---------- Document section ----------
SWONK: Well, I think the key is not doing too much up-front but having a plan that, over the next 10 to 15 years, phases in on both the revenue and expenditure side. Economists are agreed on this. Ideologically, republicans don't want to raise taxes. Democrats want to raise taxes and not cut into spending.

The reality is it has to be on both sides of the balance sheet. That's how it's done. But you can do it phased in over time, so you actually get a better tax code. Who needs a complicated tax code like we have? Particularly, corporations -- don't we want them bringing the jobs back here, instead of booking their profits abroad? We all now agree -- there is some consensus moving on the tax code reform. And I think that's positive. That's what we want for long-term growth is to bring in -- rein in some of our spending, but also deal with the revenue side -- a more reasonable and reforms to tax code. But it does mean some people would pay more taxes as well. That's hard, but if you make it a cleaner tax code, I think there's a lot of benefits to that as well.

VELSHI: The three of you are all compromisers and all logical. None of you have a future in politics. Candy, Mark, Diane, thanks so much.

SWONK: No, never.

VELSHI: We'll talk to you all again soon.

Listen, an MBA can go a long way toward helping you work toward that dream job and a dream salary. And we're going to show you just how far some people are willing to go to get their MBA next on "Your Money".


VELSHI: Everybody's looking for an edge. And when it comes to education, some people are getting that edge by traveling around the world. They're taking note of China's growing economy and heading there to get their degrees. CNN's Eunice Yoon has the story from Beijing.


EUNICE YOON, CNN CORRESPONDENT: Pennsylvania native, Eric Sidner (ph) is studying to get an MBA at his top choice school. The 33-year-old entrepreneur thought of applying to an Ivy League, but instead chose to take classes here - in an up-and coming program in China.

ERIC SIDNER (ph): A lot of energy is happening in the Chinese Markets. And a lot of the big-name companies, the MNCs, are setting up their bases here.
---------- Data lines ----------
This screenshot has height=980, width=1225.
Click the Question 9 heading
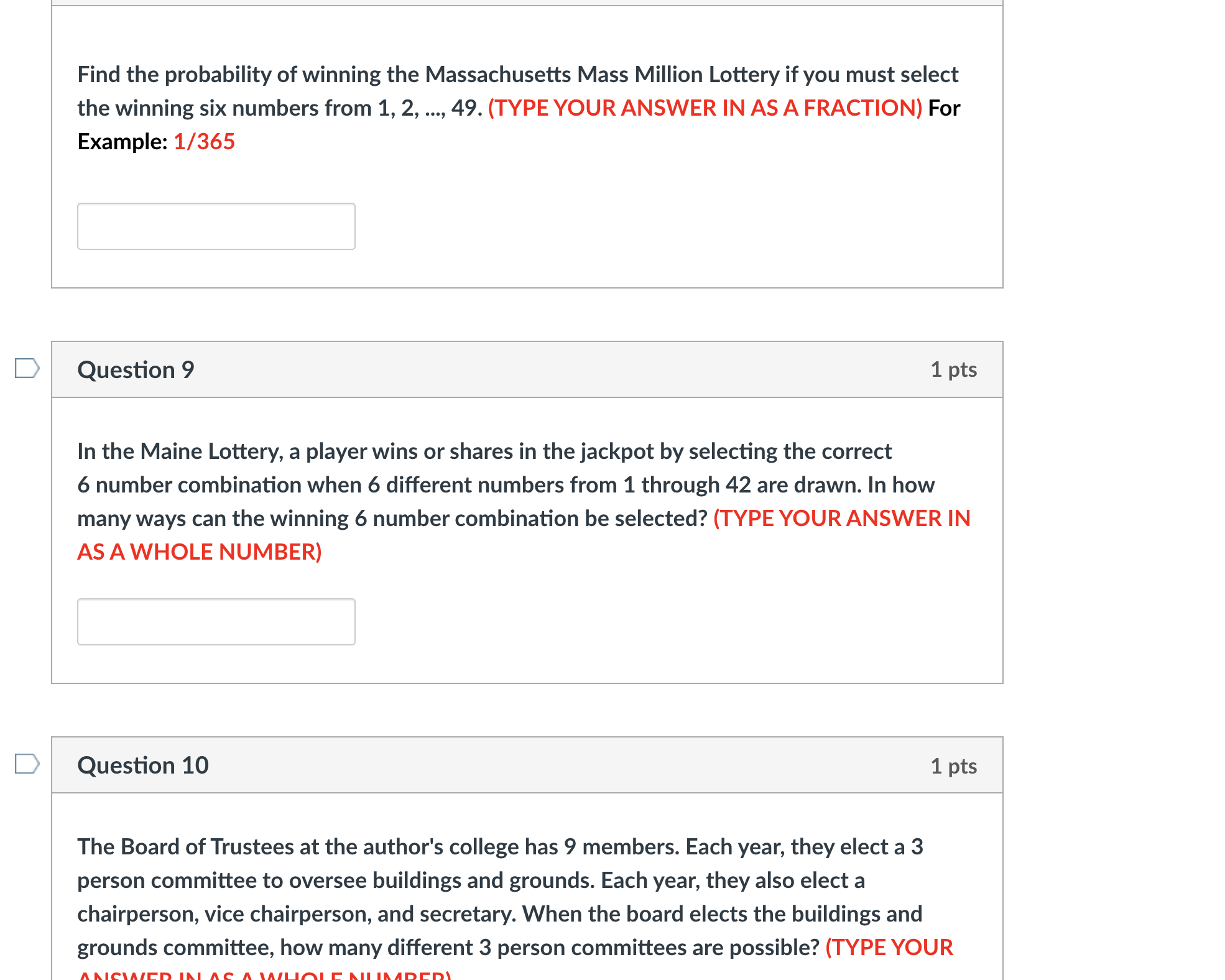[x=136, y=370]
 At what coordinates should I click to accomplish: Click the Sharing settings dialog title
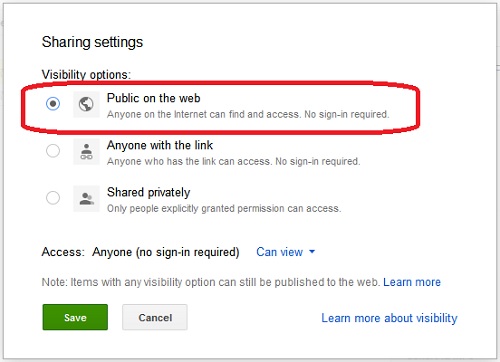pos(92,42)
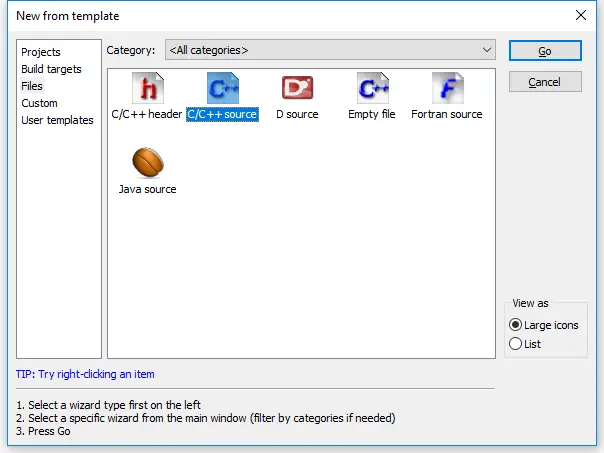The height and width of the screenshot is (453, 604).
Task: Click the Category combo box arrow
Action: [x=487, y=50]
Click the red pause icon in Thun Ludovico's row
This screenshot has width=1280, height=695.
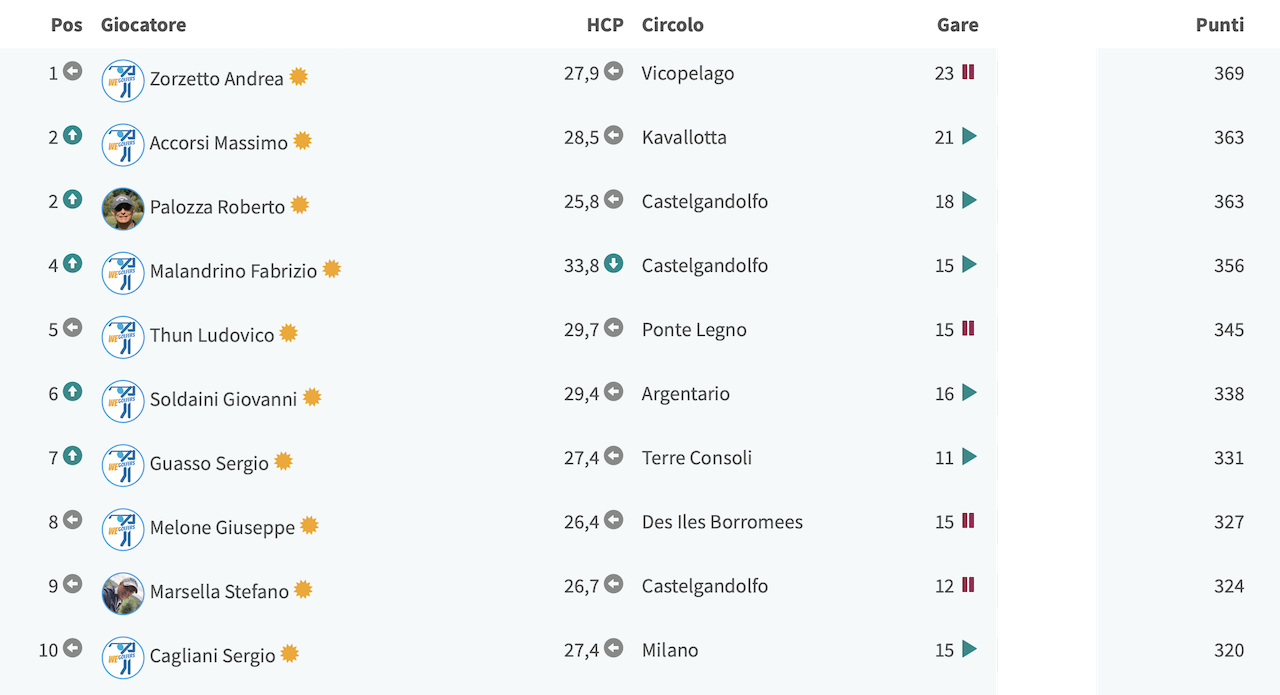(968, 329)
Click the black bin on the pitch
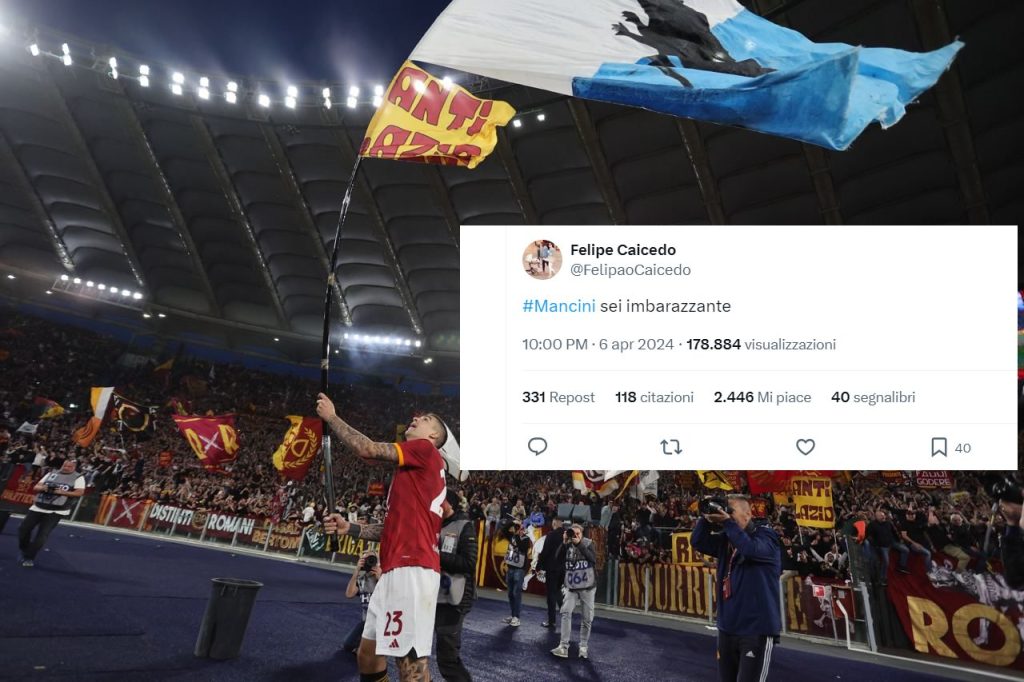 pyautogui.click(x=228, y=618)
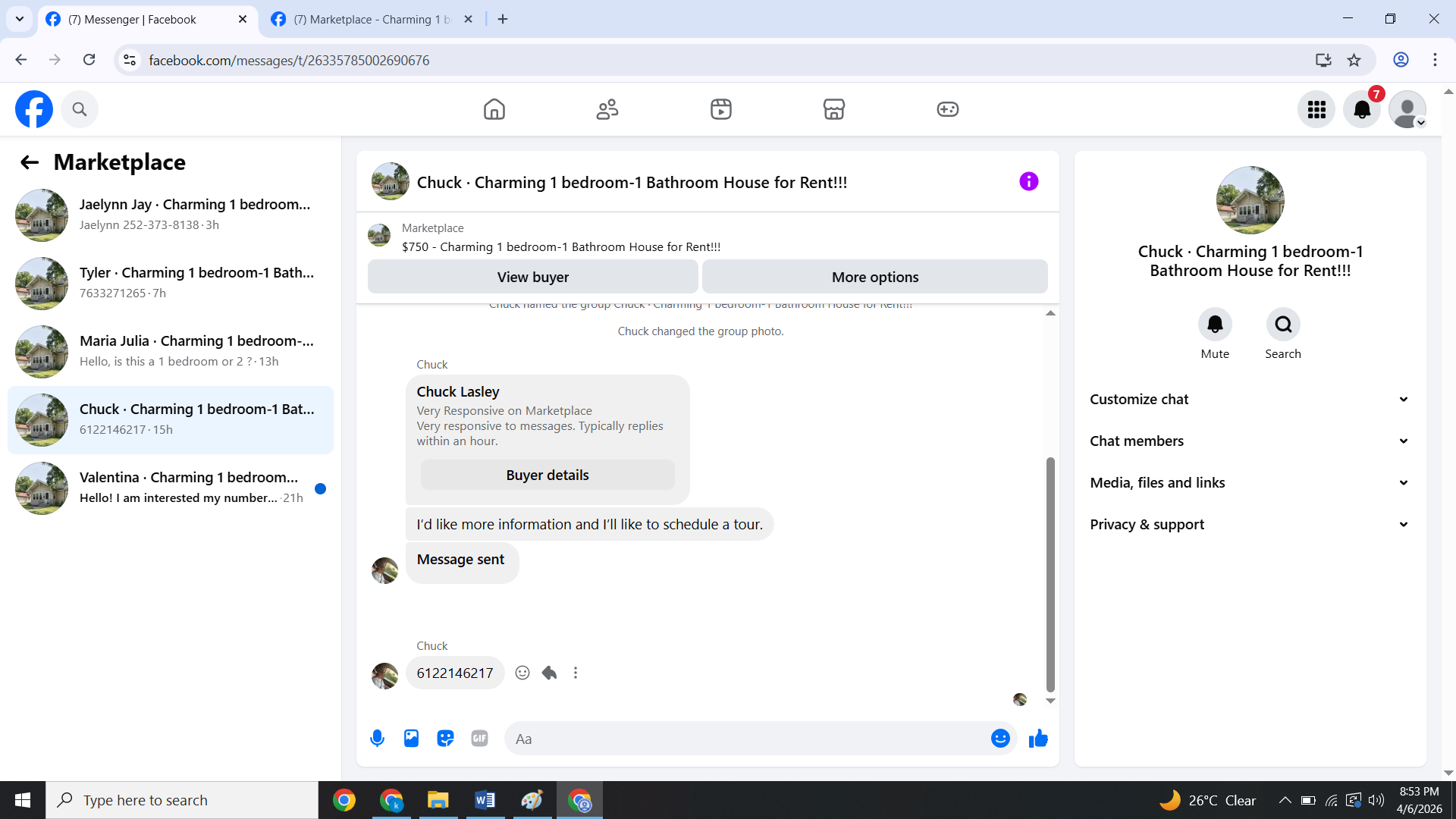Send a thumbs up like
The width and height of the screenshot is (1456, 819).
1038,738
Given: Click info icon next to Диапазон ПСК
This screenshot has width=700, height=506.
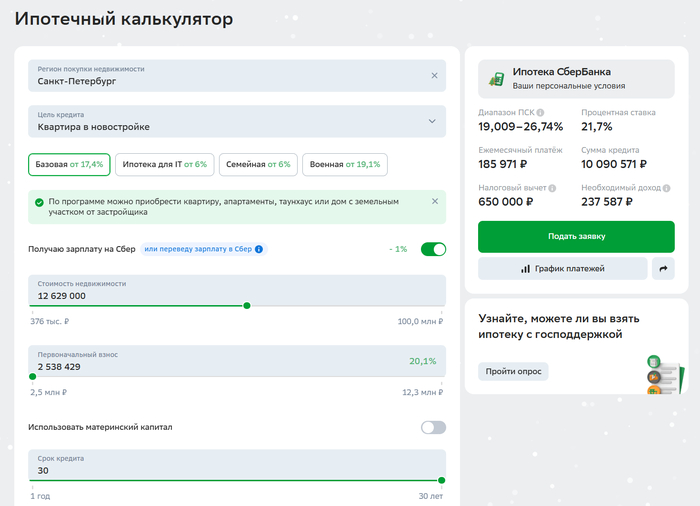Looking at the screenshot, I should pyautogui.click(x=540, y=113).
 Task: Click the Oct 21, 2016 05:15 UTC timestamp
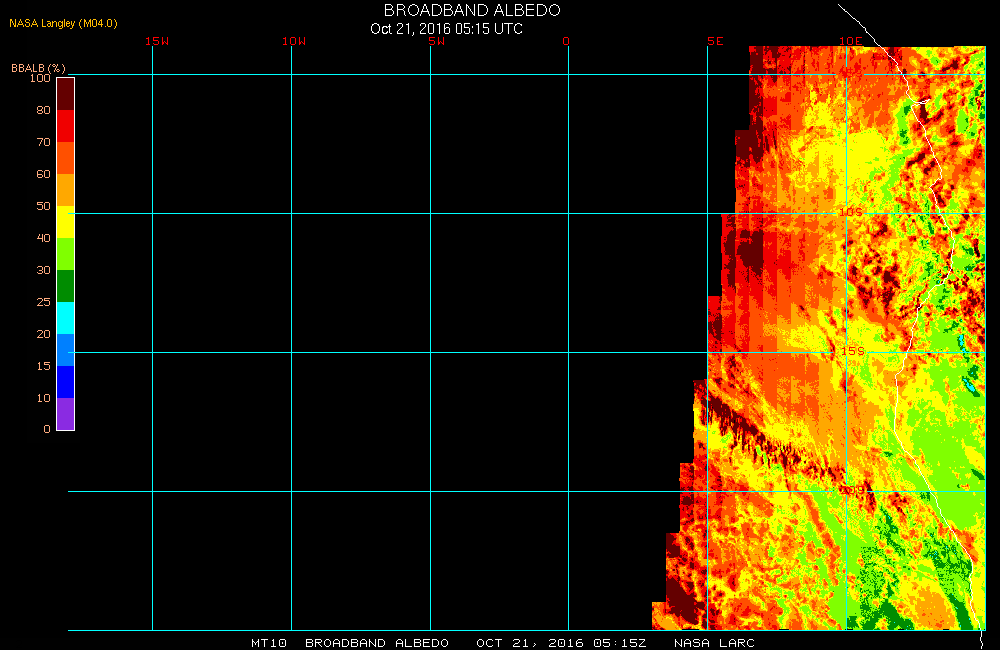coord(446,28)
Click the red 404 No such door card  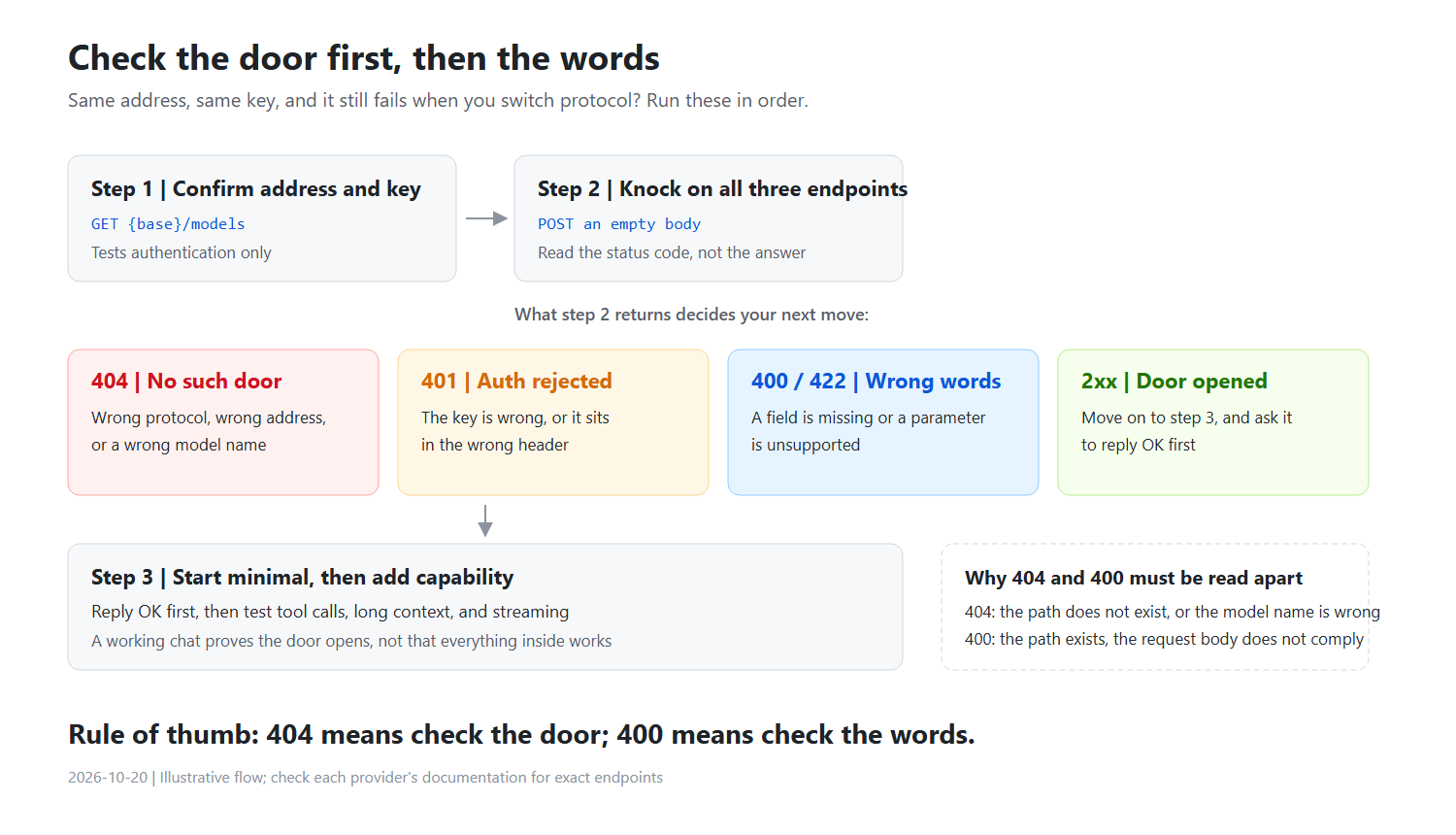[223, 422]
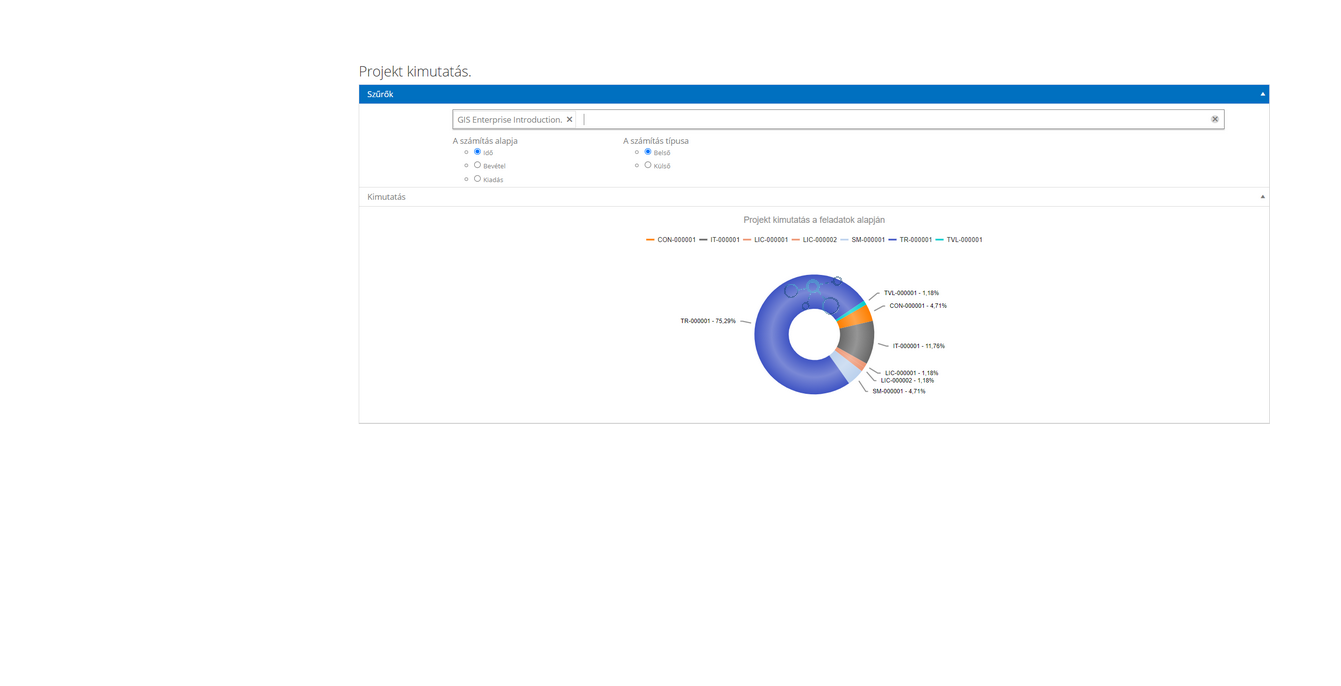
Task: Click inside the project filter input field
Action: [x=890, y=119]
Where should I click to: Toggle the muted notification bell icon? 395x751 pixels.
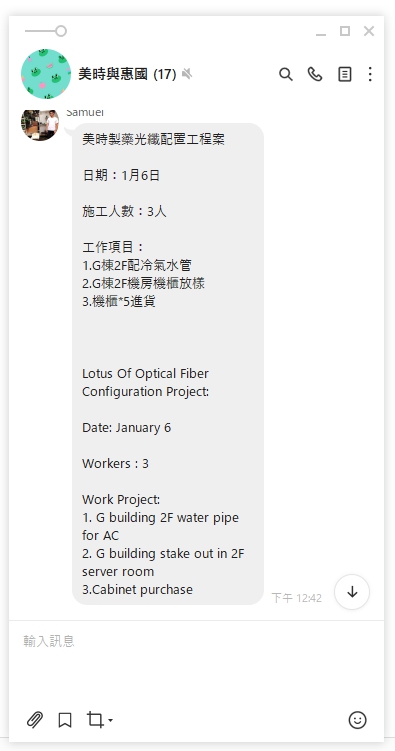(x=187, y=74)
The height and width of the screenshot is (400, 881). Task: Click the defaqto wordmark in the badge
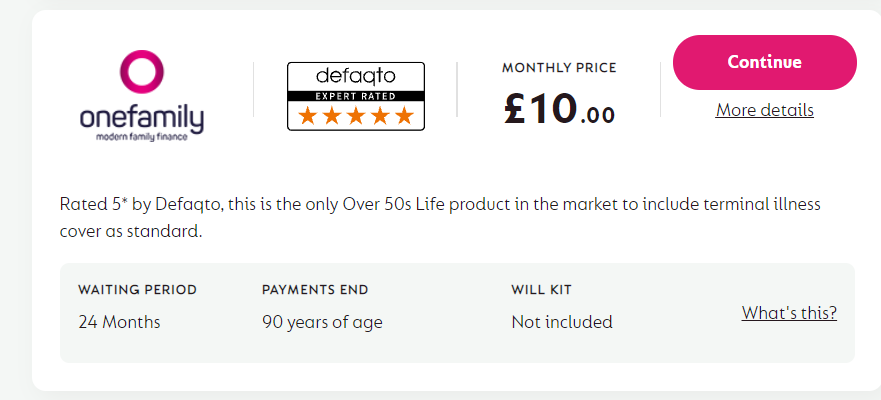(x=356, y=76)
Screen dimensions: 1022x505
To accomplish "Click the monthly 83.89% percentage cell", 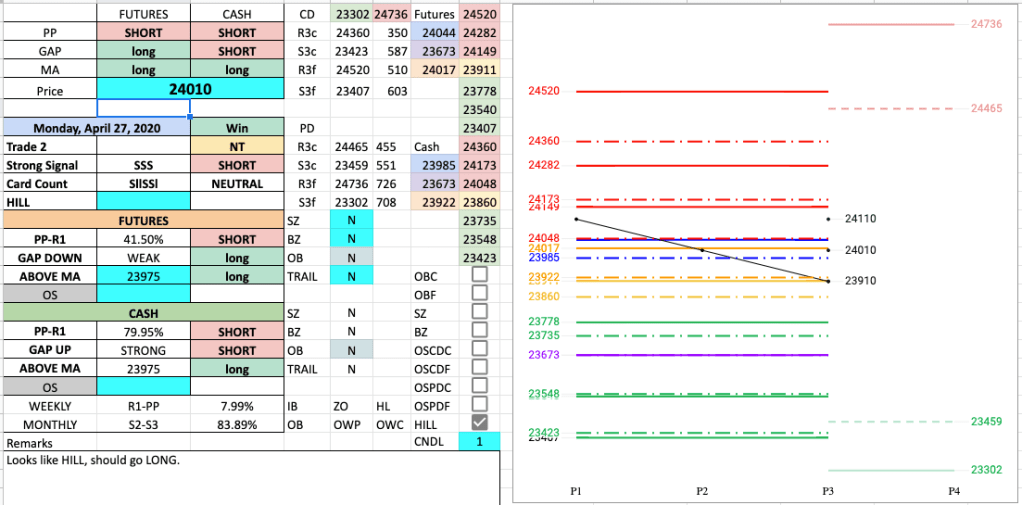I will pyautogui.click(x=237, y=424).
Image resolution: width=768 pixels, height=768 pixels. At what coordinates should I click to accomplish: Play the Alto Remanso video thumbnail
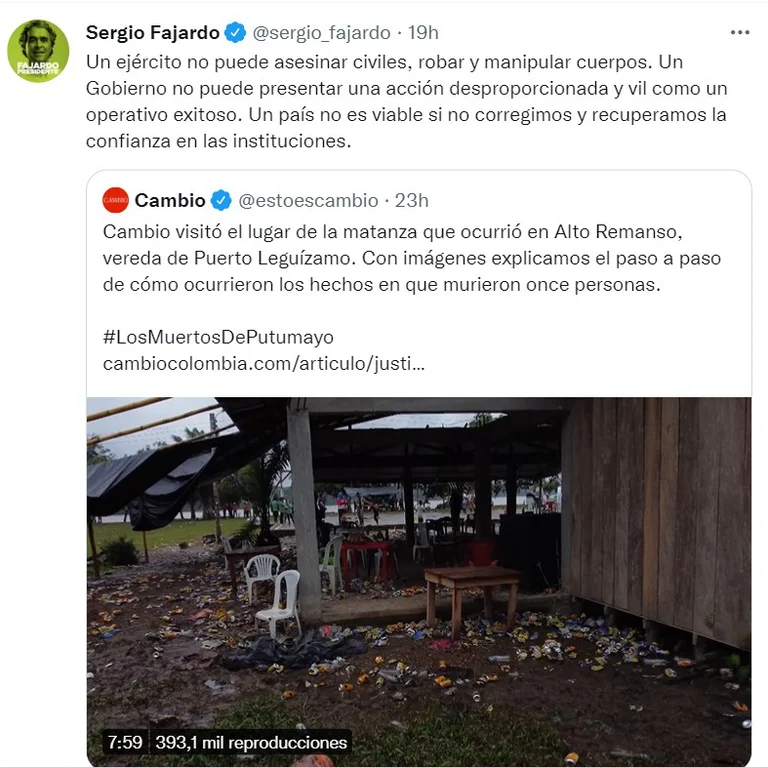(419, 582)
----------
• _Problems and tasks_:
A) Echo the broadcast transcript starting with "VELSHI: We'll talk" and going on through "program in China.".
B) Please check each statement against the broadcast transcript and mark it yes or no, quoting the words that decide it: (i) Swonk favors a plan that phases in over the next 10 to 15 years. (ii) Eric Sidner is 33 years old. (iii) Eunice Yoon reports the story from Shanghai.
C) According to the broadcast transcript, what state is Eric Sidner from?
These records were drawn from a separate source.

• _Responses to the tasks_:
A)
VELSHI: We'll talk to you all again soon.

Listen, an MBA can go a long way toward helping you work toward that dream job and a dream salary. And we're going to show you just how far some people are willing to go to get their MBA next on "Your Money".


VELSHI: Everybody's looking for an edge. And when it comes to education, some people are getting that edge by traveling around the world. They're taking note of China's growing economy and heading there to get their degrees. CNN's Eunice Yoon has the story from Beijing.


EUNICE YOON, CNN CORRESPONDENT: Pennsylvania native, Eric Sidner (ph) is studying to get an MBA at his top choice school. The 33-year-old entrepreneur thought of applying to an Ivy League, but instead chose to take classes here - in an up-and coming program in China.

B)
(i) Yes: "having a plan that, over the next 10 to 15 years, phases in on both the revenue and expenditure side"
(ii) Yes: "The 33-year-old entrepreneur"
(iii) No: "CNN's Eunice Yoon has the story from Beijing."

C) Pennsylvania.